DATA TO EXAMINE:
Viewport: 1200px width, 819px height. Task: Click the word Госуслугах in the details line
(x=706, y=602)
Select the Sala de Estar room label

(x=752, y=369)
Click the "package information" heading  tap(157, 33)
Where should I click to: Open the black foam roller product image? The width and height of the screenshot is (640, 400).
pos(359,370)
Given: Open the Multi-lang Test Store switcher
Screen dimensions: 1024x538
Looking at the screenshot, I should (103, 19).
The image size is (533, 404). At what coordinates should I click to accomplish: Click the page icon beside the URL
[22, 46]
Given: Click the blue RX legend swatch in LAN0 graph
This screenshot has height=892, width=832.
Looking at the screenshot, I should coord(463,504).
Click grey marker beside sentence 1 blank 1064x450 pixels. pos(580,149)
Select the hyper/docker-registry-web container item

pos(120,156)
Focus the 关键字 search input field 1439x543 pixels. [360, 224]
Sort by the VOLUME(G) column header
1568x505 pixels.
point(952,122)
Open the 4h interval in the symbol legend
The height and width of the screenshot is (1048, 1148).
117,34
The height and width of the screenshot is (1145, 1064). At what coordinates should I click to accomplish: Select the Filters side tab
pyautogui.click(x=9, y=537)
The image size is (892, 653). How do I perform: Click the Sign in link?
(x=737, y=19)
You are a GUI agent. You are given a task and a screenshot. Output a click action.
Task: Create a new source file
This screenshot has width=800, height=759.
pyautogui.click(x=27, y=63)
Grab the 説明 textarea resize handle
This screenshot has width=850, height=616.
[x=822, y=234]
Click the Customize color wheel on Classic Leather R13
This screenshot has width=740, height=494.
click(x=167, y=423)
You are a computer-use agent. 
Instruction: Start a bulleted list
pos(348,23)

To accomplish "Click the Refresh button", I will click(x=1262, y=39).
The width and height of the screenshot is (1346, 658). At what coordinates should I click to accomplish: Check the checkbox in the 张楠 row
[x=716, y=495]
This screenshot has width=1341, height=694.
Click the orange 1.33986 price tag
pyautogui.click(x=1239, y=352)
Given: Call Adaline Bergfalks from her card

ABOUT THIS TASK: Word for word, transcribe all of the entries shown above.

SOLVED PROBLEM:
Viewport: 1200px width, 819px height. Task: Click the word Госуслугах in the details line
(x=706, y=602)
Select the Sala de Estar room label

(x=752, y=369)
Click the "package information" heading  tap(157, 33)
Where should I click to: Open the black foam roller product image? The width and height of the screenshot is (640, 400).
pos(359,370)
Given: Open the Multi-lang Test Store switcher
Screen dimensions: 1024x538
Looking at the screenshot, I should (103, 19).
The image size is (533, 404). At what coordinates should I click to accomplish: Click the page icon beside the URL
[22, 46]
Given: Click the blue RX legend swatch in LAN0 graph
This screenshot has height=892, width=832.
Looking at the screenshot, I should coord(463,504).
Click grey marker beside sentence 1 blank 1064x450 pixels. pos(580,149)
Select the hyper/docker-registry-web container item

pos(120,156)
Focus the 关键字 search input field 1439x543 pixels. [360, 224]
Sort by the VOLUME(G) column header
1568x505 pixels.
point(952,122)
Open the 4h interval in the symbol legend
The height and width of the screenshot is (1048, 1148).
117,34
The height and width of the screenshot is (1145, 1064). At what coordinates should I click to accomplish: Select the Filters side tab
pyautogui.click(x=9, y=537)
The image size is (892, 653). How do I perform: Click the Sign in link?
(x=737, y=19)
You are a GUI agent. You are given a task and a screenshot. Output a click action.
Task: Create a new source file
This screenshot has width=800, height=759.
pyautogui.click(x=27, y=63)
Grab the 説明 textarea resize handle
This screenshot has width=850, height=616.
[x=822, y=234]
Click the Customize color wheel on Classic Leather R13
This screenshot has width=740, height=494.
click(x=167, y=423)
You are a computer-use agent. 
Instruction: Start a bulleted list
pos(348,23)

To accomplish "Click the Refresh button", I will click(x=1262, y=39).
The width and height of the screenshot is (1346, 658). At what coordinates should I click to accomplish: Check the checkbox in the 张楠 row
[x=716, y=495]
This screenshot has width=1341, height=694.
Click the orange 1.33986 price tag
pyautogui.click(x=1239, y=352)
Given: Call Adaline Bergfalks from her card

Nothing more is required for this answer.